Mission: Make ML/data workflows reliably portable, readable, and structurally type-safe using human-friendly JSON.


🎯 Core Principles (Non-Negotiable)

Minimal Dependencies

  • Zero required dependencies for core functionality
  • Optional dependencies only for specific integrations (pandas, torch, etc.)
  • Never add dependencies that duplicate Python stdlib functionality

Performance First

  • Maintain <3x stdlib JSON overhead for simple types
  • Benchmark-driven development with regression prevention
  • Memory efficiency through configurable limits and smart defaults

Comprehensive Test Coverage

  • Maintain >90% test coverage across all features
  • Test all edge cases and failure modes
  • Performance regression testing for every release

🎯 Current State (v0.1.4)

Foundation Complete

  • Core Serialization: 20+ data types, circular reference detection, security limits
  • Configuration System: 4 preset configs + 13+ configurable options
  • Advanced Type Handling: Complex numbers, decimals, UUIDs, paths, enums, collections
  • ML/AI Integration: PyTorch, TensorFlow, scikit-learn, NumPy, JAX, PIL
  • Pandas Deep Integration: 6 DataFrame orientations, Series, Categorical, NaN handling
  • Performance Optimizations: Early detection, memory streaming, configurable limits
  • Comprehensive Testing: 83% coverage, 300+ tests, benchmark suite

📊 Performance Baseline

  • Simple JSON: 1.6x overhead vs stdlib (excellent for added functionality)
  • Complex types: Only option for UUIDs/datetime/ML objects in pure JSON
  • Advanced configs: 15-40% performance improvement over default

🚀 Focused Roadmap

Philosophy: Deepen what datason uniquely does well rather than expanding scope

v0.3.0 - Pickle Bridge

"Convert legacy ML pickle files to portable JSON - solve a real workflow pain point"

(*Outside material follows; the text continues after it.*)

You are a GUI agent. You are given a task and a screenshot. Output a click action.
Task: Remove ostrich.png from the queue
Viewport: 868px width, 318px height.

🎯 Unique Value Proposition

No other JSON serializer handles the ML community's massive pickle legacy. This bridges the gap safely.

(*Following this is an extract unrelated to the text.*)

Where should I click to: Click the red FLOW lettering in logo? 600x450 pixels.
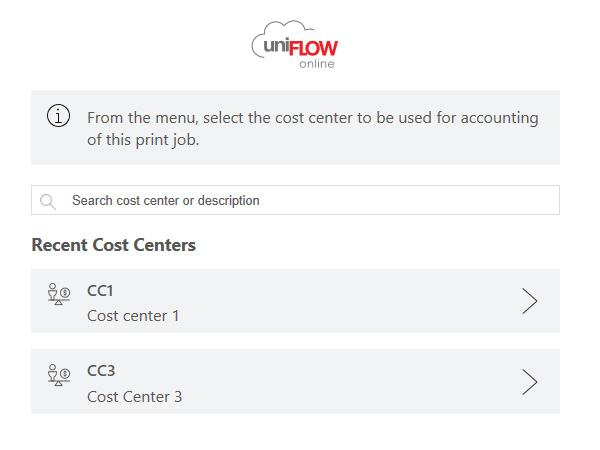click(313, 48)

# Convert pickle to datason JSON (unique capability)
import datason

# Safe conversion with class whitelisting  
json_data = datason.from_pickle("model.pkl",
                                safe_classes=["sklearn", "numpy", "pandas"])

# Bulk migration tools for ML teams
datason.convert_pickle_directory("old_models/", "json_models/")

🔧 Implementation Goals

  • Zero new dependencies - use stdlib pickle module only
  • Security-first - whitelist approach for safe class loading
  • Leverage existing type handlers - reuse 100% of current ML object support
  • Maintain performance - streaming conversion for large pickle files

📈 Success Metrics

  • Support 95%+ of sklearn/torch/pandas pickle files
  • Zero security vulnerabilities in pickle processing
  • <5% performance overhead vs direct pickle loading
  • No new dependencies added

v0.3.5 - Advanced ML Types

"Handle more ML framework objects that competitors can't serialize"

🎯 Unique Value Proposition

Extend datason's unique strength - serializing ML objects that other JSON libraries simply can't handle.

# New ML object support (competitors can't do this)
import xarray as xr
import dask.dataframe as dd

data = {
    "xarray_dataset": xr.Dataset({"temp": (["x", "y"], np.random.random((3, 4)))}),
    "dask_dataframe": dd.from_pandas(large_df, npartitions=4),
    "pytorch_dataset": torchvision.datasets.MNIST(root="./data"),
    "huggingface_tokenizer": AutoTokenizer.from_pretrained("bert-base-uncased")
}

# Only datason can serialize this to readable JSON
result = datason.serialize(data, config=get_ml_config())

🔧 Implementation Goals

  • Extend type handler system - no architectural changes needed
  • Optional dependencies only - graceful fallbacks when libs unavailable
  • Consistent with existing patterns - reuse configuration system
  • Maintain performance - efficient handling of large scientific objects

📈 Success Metrics

  • Support 10+ additional ML/scientific libraries
  • Zero new required dependencies
  • Maintain existing performance characteristics
  • 100% backward compatibility

v0.4.0 - Performance & Memory Optimization

"Make datason the fastest option for ML object serialization"

🎯 Unique Value Proposition

Other JSON libraries either can't handle ML objects or are slow. Make datason both capable AND fast.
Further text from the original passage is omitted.